97 P.3d 1063, 33 Kan. App. 2d 97, 2004 Kan. App. LEXIS 1026
CourtCourt of Appeals of Kansas
DecidedSeptember 24, 2004
Docket90,708
StatusPublished
Cited by12 cases

This text of 97 P.3d 1063 (Diepenbrock v. Merkel) is published on Counsel Stack Legal Research, covering Court of Appeals of Kansas primary law. Counsel Stack provides free access to over 12 million legal documents including statutes, case law, regulations, and constitutions.

Bluebook
Diepenbrock v. Merkel, 97 P.3d 1063, 33 Kan. App. 2d 97, 2004 Kan. App. LEXIS 1026 (kanctapp 2004).

Opinion

Green, J.:

John Diepenbrock (Diepenbrock) suffered a heart attack while a patron of HarralTs Prairie Band Casino (Casino) and received medical treatment from William Earl Merkel, Paul Juedes, and Topeka Air Ambulance, Inc. (defendants). Rita Diepenbrock (Rita), both as personal representative of Diepenbrock’s estate and in her own capacity, sued the defendants. Rita maintained that the defendants wrongfully caused the death of Diepenbrock. The defendants moved to dismiss Rita’s petition for lack of subject matter jurisdiction. The defendants sought dismissal of the action on the grounds that the Tribal Court of the Prairie Band Potawatomi Nation had exclusive jurisdiction over this case. The trial court granted the defendants’ motion. On appeal, Rita contends that the trial court erred in granting the defendants’ motion to dismiss for lack of subject matter jurisdiction. We disagree and affirm.

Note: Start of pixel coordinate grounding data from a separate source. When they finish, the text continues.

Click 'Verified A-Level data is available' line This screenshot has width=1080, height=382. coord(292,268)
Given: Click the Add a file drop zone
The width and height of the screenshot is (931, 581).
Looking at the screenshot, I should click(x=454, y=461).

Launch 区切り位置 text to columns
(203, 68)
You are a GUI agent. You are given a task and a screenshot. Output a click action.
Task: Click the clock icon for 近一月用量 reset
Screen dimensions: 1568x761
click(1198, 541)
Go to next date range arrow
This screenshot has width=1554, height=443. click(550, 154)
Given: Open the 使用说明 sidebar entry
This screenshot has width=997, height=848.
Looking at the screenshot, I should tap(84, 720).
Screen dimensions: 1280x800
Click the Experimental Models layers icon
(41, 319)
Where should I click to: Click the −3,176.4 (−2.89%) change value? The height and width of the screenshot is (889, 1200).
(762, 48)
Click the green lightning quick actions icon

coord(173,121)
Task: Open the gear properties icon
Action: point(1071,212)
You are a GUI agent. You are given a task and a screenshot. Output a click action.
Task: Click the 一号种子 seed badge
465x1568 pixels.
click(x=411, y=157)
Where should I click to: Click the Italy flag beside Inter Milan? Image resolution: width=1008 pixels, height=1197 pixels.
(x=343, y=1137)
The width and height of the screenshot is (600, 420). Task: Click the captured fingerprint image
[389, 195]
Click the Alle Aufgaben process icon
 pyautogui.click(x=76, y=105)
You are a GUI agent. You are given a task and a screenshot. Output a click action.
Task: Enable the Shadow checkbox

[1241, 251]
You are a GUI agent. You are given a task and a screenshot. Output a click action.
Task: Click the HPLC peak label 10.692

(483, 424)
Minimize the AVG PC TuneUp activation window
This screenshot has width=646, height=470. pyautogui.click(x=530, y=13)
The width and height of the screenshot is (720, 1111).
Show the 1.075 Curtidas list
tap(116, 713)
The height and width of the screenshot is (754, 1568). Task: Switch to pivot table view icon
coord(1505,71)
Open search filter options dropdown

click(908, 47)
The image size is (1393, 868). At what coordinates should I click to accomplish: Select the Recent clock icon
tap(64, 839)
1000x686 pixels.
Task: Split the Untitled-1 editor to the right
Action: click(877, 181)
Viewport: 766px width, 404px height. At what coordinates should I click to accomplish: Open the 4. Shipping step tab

*98 The facts in this case are not in dispute. On August 6, 2000, Diepenbrock suffered a heart attack at the Casino. The principal actions in this case occurred on tribal property. Merkel and Juedes furnished emergency services to Diepenbrock. Merkel and Juedes were employed by Potawatomi Tribal Emergency Services as Mobile Intensive Care Technicians. Moreover, they were on duty and furnished emergency services within the scope of their employment in attending to Diepenbrock. Diepenbrock and the defendants were all non-Indians.

Rita sued the defendants for the negligent treatment of Diepenbrock and for causing his death. She filed the suit in the Douglas County District Court. The trial court found it was undisputed that all parties to the action were non-Indians and that the alleged negligent emergency services occurred on reservation lands owned by the Potawatomi Tribe. The trial court dismissed the case on grounds it lacked subject matter jurisdiction because all events occurred on tribal property and decided the case should be transferred to the Tribal Court of the Prairie Band Potawatomi Nation.

Rita argues that the trial court erred in holding that it lacked subject matter jurisdiction to adjudicate her wrongful death claim. She argues that jurisdiction was proper in the trial court, not the tribal court, because all parties to this case were non-Indian and because resolution of this case in the state courts of Kansas would have had little to no effect on the sovereignty of the Prairie Band Potawatomi Nation.

In reviewing a motion to dismiss, our determination is the same as the trial court, namely whether the petition states any valid claim for relief when viewed in the light most favorable to the plaintiff and with every doubt resolved in the plaintiff s favor. See University of Kansas Mem. Corp. v. Kansas Power & Light Co., 31 Kan. App. 2d 177, Syl. ¶ 1, 61 P.3d 741 (2003). Whether jurisdiction exists is a question of law over which this court’s scope of review is unlimited. See Nichols v. Kansas Political Action Committee, 270 Kan. 37, 39, 11 P.3d 1134 (2000).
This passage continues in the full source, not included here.